The Big Well
Greensburg, Kansas
For over 50 years the "World's Largest Hand-Dug Well" was just a big, rock-lined hole in the ground, 32 feet wide and 109 feet deep. It was dug in 1887-88 by men using picks, shovels, a pulley and rope, and half a barrel to haul up the dirt. A staircase and lighting were added in 1916, but it wasn't until 1939 that the Well was opened to tourists, who would pay for the adventure of walking down to its dank bottom.
Ten years after The Big Well opened to the public, the World's Largest Pallasite Meteorite -- discovered by a local farmer with a giant home-built metal detector -- was added to the Well's above-ground gift shop as a bonus attraction.
And that's basically how things stayed until May 4, 2007. That was the day that everything around The Big Well -- not just the gift shop but the entire town -- was blown to smithereens by a mile-wide mega-tornado.
Eleven residents died in the horror, but the below-ground Well suffered minimal damage, and the meteorite was one of the few things that survived obliteration of the gift shop. Greensburg mourned its dead, shook off its dust, and rebuilt itself as a "model green city." And after five years The Big Well reopened, now encircled by a museum dedicated to telling the story of the town and its disaster.
Driving into Greensburg to see The Big Well is an in-your-face reminder that you're in deadly twister territory. The little town is an odd mix of state-of-the-art green buildings and empty lots filled with weedy rubble. The Big Well Museum alone cost $3 million, and was designed as a vortex, with a new spiral staircase for the Well, so that it would suggest a tornado.
On the ground floor, displays recount the history of The Big Well and the giant twister. Vintage Big Well souvenirs -- obviously elsewhere when the storm hit -- are exhibited along with significant debris such as the town's wrecked tornado siren and a clock stopped at the moment that Greensburg was destroyed. The poor meteorite, a star in any other small town, has fallen to a distant third place in the reasons-to-visit-Greensburg museum's hierarchy.

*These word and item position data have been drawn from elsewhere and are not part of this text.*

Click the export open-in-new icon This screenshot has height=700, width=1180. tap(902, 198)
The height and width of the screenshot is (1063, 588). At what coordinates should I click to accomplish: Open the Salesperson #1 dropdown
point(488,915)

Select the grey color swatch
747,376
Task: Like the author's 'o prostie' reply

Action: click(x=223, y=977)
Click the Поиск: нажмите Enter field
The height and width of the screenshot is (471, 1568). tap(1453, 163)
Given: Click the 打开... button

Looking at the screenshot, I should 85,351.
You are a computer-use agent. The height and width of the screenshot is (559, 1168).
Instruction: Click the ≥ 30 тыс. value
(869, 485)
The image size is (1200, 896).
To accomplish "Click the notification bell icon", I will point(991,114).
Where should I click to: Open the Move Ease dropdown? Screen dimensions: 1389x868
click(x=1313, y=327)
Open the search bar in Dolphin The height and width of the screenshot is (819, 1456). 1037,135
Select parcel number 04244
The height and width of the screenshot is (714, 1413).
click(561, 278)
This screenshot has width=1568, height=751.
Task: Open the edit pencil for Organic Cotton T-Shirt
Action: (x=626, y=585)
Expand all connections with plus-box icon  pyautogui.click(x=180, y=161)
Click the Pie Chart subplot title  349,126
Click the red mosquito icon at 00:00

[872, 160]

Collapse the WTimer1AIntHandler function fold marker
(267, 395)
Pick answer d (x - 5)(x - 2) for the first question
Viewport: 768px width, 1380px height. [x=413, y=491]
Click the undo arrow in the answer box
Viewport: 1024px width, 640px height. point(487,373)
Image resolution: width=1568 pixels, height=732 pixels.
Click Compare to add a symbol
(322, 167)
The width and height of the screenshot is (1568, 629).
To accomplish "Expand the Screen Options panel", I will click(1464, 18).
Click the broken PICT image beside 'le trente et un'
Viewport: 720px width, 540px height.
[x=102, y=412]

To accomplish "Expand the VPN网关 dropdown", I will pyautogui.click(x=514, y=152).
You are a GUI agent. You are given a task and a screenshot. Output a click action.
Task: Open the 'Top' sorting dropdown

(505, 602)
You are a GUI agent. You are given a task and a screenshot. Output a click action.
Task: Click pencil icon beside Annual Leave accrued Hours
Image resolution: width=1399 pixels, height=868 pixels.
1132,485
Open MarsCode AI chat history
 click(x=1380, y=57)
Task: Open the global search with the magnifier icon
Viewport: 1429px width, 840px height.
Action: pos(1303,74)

Despite the Big Well Museum's new slick and serious veneer, the main attraction remains the odd thrill of walking down into The Big Well. Its interior is cool and humid; its bottom disappears into the local aquifer. Tiny balconies at various points along the spiral staircase allow visitors to lean in and look straight down without risking a fall -- although any dropped smartphones or cameras are goners. The bottom of the Well, as was the case before its remodeling, is littered with loose change. If you lean in too far while standing at the bottom, you may be conked by a penny hurled from above.
In the gift shop, chunks of the Well's old staircase are sold as souvenirs. We remember standing on it during an earlier visit when the town's tornado siren went off -- the same one now displayed in the museum -- echoing weirdly off of the Well's circular stone walls. Back then it turned out to be just a test -- but if another monster tornado does strike Greensburg, there's probably no safer place to be than down in The Big Well.